Prior authorizations – aka 1-800 NURSE MAY I – are either an absolute necessity if you are a healthplan or a complete waste of time and money and affront to the medical profession if you’re a provider.
Of course, reality is somewhere in the middle. Regardless, in what I will argue is due mostly to payers being dumb, a new law will strip most Texas payers of the ability to unilaterally set and enforce prior auth requirements.
As of September 1, Texas healthplans won’t be able to require prior authorization for certain treatments if 90 percent of the treating doc’s medical orders for those services over the last 6 months were deemed medically necessary by the insurer. The details are yet to be released; how this gets implemented, how insurers are supposed to track compliance, how the inevitable disagreements will be dealt with and all the other devilish details are TBD.
We do know that the “gold carding” of docs (the term used to describe docs who meet the 90% threshold for a healthplan or insurer) “only applies to payers that fall under the state’s jurisdiction and are not state funded.” It appears the law – HB 3549 – applies only to:
- HMOs,
- Medicaid plans, and
- PPOs and EPOs offered by health insurers.
Self-insured employers are exempt as they are regulaterd under ERISA and thus outside state jurisdiction.
I’ve long argued – and strongly suggested to consulting clients – that they stop requiring good docs to submit to prior auth requirements, instead monitoring them on the back end via smart data analysis. The vast majority of procedures that do go thru the PA process are approved – and the process can delay treatment, costs treaters and healthplans money, and add to the general frustration with healthcare and insurers.

== DATA SECTION ==
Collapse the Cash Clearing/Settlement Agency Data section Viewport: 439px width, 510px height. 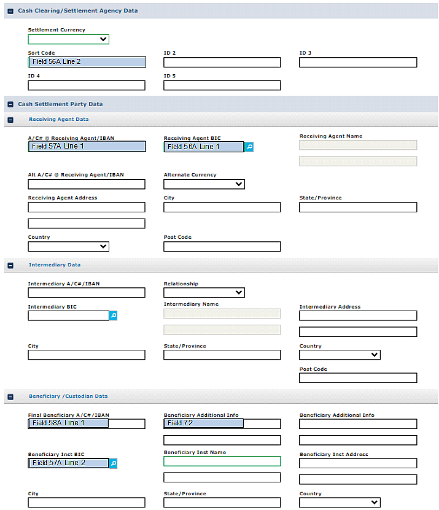pos(10,11)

== QUESTIONS TO ANSWER ==
A – Could you retype the prior authorization post between "We do know that" and "by health insurers.", inclusive?
B – How would you sum up the prior authorization post in two sentences?
C – Can you proceed with the prior authorization post from where it stops?
The lines play no part here.

== EXERCISE RESULTS ==
A –
We do know that the “gold carding” of docs (the term used to describe docs who meet the 90% threshold for a healthplan or insurer) “only applies to payers that fall under the state’s jurisdiction and are not state funded.” It appears the law – HB 3549 – applies only to:
- HMOs,
- Medicaid plans, and
- PPOs and EPOs offered by health insurers.

B – Starting September 1, a new Texas law, HB 3549, will stop health plans from requiring prior authorization for certain treatments when 90 percent of a doctor's orders for those services over the past six months were deemed medically necessary. The law appears to cover HMOs, Medicaid plans, and PPOs and EPOs offered by health insurers, but not self-insured employers, and the writer argues that plans should drop prior auth for good doctors and monitor them through data analysis instead.

C –
Docs argue that PAs are unnecessarily burdensome…but I give little credence to their arguments; if they weren’t prescribing too many opioids, doing unnecessary surgeries, requesting unneeded tests and MRIs, PAs would not be necessary.
Similarly, healthplans’ argument that “The use of prior authorization is relatively small — typically, less than 15%”[of medical care] is ludicrous – the cast majority of healthcare is routine, and 15% of all “healthcare” is a gigantic number of services/drugs/procedures/treatments.
Canaries were an early warning sign of bad air in coal mines; when they stopped singing and died, miners knew to get the heck out fast.
What does this mean for you?
This is the first of what we will see in many states, and should be a wake-up call to all payers – health, auto, workers’s comp alike.